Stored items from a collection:
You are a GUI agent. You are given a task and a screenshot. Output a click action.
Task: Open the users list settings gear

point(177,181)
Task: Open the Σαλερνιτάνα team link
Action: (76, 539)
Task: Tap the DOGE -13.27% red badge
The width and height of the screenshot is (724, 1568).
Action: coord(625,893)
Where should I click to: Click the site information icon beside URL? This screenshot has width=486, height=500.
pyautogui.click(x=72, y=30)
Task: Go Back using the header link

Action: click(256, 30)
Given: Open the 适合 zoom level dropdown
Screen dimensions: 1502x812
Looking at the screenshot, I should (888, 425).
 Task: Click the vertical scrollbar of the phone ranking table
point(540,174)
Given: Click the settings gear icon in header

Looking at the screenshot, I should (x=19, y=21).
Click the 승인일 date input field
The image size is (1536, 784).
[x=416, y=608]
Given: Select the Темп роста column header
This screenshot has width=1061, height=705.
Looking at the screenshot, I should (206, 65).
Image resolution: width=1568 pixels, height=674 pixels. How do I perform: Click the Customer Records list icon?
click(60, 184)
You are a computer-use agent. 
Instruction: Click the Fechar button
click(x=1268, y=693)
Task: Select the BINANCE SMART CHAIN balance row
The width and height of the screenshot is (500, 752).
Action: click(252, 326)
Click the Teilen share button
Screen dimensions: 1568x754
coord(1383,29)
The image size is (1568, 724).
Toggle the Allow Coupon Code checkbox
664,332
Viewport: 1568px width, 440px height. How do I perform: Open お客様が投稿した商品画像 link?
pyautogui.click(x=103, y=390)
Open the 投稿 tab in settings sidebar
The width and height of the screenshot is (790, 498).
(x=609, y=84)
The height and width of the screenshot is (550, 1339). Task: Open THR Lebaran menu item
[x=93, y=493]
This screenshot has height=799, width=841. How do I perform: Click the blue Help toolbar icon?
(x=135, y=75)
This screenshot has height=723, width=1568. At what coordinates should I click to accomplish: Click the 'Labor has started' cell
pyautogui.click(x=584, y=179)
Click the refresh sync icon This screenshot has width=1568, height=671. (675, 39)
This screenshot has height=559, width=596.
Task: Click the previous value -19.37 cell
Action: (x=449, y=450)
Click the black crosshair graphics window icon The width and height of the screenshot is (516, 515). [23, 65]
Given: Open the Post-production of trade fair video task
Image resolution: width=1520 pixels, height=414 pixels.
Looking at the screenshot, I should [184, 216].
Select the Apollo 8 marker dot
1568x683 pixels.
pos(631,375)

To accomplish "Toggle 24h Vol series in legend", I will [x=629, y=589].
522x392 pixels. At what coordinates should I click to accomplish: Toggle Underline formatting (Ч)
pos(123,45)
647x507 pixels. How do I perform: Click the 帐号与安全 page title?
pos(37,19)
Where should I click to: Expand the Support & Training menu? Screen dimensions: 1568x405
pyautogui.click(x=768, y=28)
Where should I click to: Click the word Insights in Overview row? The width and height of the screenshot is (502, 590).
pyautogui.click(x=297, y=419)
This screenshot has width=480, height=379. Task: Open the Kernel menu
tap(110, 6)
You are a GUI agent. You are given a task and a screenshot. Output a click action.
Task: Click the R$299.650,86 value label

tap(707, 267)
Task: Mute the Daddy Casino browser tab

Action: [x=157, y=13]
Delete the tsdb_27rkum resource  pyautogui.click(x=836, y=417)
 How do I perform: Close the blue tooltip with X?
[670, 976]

**Task objective**
Show the data once more, exactly as it was written.

**Response area**
You are a GUI agent. You are given a task and a screenshot. Output a click action.
Task: Open the users list settings gear

point(177,181)
Task: Open the Σαλερνιτάνα team link
Action: (76, 539)
Task: Tap the DOGE -13.27% red badge
The width and height of the screenshot is (724, 1568).
Action: coord(625,893)
Where should I click to: Click the site information icon beside URL? This screenshot has width=486, height=500.
pyautogui.click(x=72, y=30)
Task: Go Back using the header link

Action: click(256, 30)
Given: Open the 适合 zoom level dropdown
Screen dimensions: 1502x812
Looking at the screenshot, I should (888, 425).
 Task: Click the vertical scrollbar of the phone ranking table
point(540,174)
Given: Click the settings gear icon in header

Looking at the screenshot, I should (x=19, y=21).
Click the 승인일 date input field
The image size is (1536, 784).
[x=416, y=608]
Given: Select the Темп роста column header
This screenshot has width=1061, height=705.
Looking at the screenshot, I should (206, 65).
Image resolution: width=1568 pixels, height=674 pixels. How do I perform: Click the Customer Records list icon?
click(60, 184)
You are a computer-use agent. 
Instruction: Click the Fechar button
click(x=1268, y=693)
Task: Select the BINANCE SMART CHAIN balance row
The width and height of the screenshot is (500, 752).
Action: click(252, 326)
Click the Teilen share button
Screen dimensions: 1568x754
coord(1383,29)
The image size is (1568, 724).
Toggle the Allow Coupon Code checkbox
664,332
Viewport: 1568px width, 440px height. How do I perform: Open お客様が投稿した商品画像 link?
pyautogui.click(x=103, y=390)
Open the 投稿 tab in settings sidebar
The width and height of the screenshot is (790, 498).
(x=609, y=84)
The height and width of the screenshot is (550, 1339). Task: Open THR Lebaran menu item
[x=93, y=493]
This screenshot has height=799, width=841. How do I perform: Click the blue Help toolbar icon?
(x=135, y=75)
This screenshot has height=723, width=1568. At what coordinates should I click to accomplish: Click the 'Labor has started' cell
pyautogui.click(x=584, y=179)
Click the refresh sync icon This screenshot has width=1568, height=671. (675, 39)
This screenshot has height=559, width=596.
Task: Click the previous value -19.37 cell
Action: (x=449, y=450)
Click the black crosshair graphics window icon The width and height of the screenshot is (516, 515). [23, 65]
Given: Open the Post-production of trade fair video task
Image resolution: width=1520 pixels, height=414 pixels.
Looking at the screenshot, I should [184, 216].
Select the Apollo 8 marker dot
1568x683 pixels.
pos(631,375)

To accomplish "Toggle 24h Vol series in legend", I will [x=629, y=589].
522x392 pixels. At what coordinates should I click to accomplish: Toggle Underline formatting (Ч)
pos(123,45)
647x507 pixels. How do I perform: Click the 帐号与安全 page title?
pos(37,19)
Where should I click to: Expand the Support & Training menu? Screen dimensions: 1568x405
pyautogui.click(x=768, y=28)
Where should I click to: Click the word Insights in Overview row? The width and height of the screenshot is (502, 590).
pyautogui.click(x=297, y=419)
This screenshot has width=480, height=379. Task: Open the Kernel menu
tap(110, 6)
You are a GUI agent. You are given a task and a screenshot. Output a click action.
Task: Click the R$299.650,86 value label

tap(707, 267)
Task: Mute the Daddy Casino browser tab

Action: [x=157, y=13]
Delete the tsdb_27rkum resource  pyautogui.click(x=836, y=417)
 How do I perform: Close the blue tooltip with X?
[670, 976]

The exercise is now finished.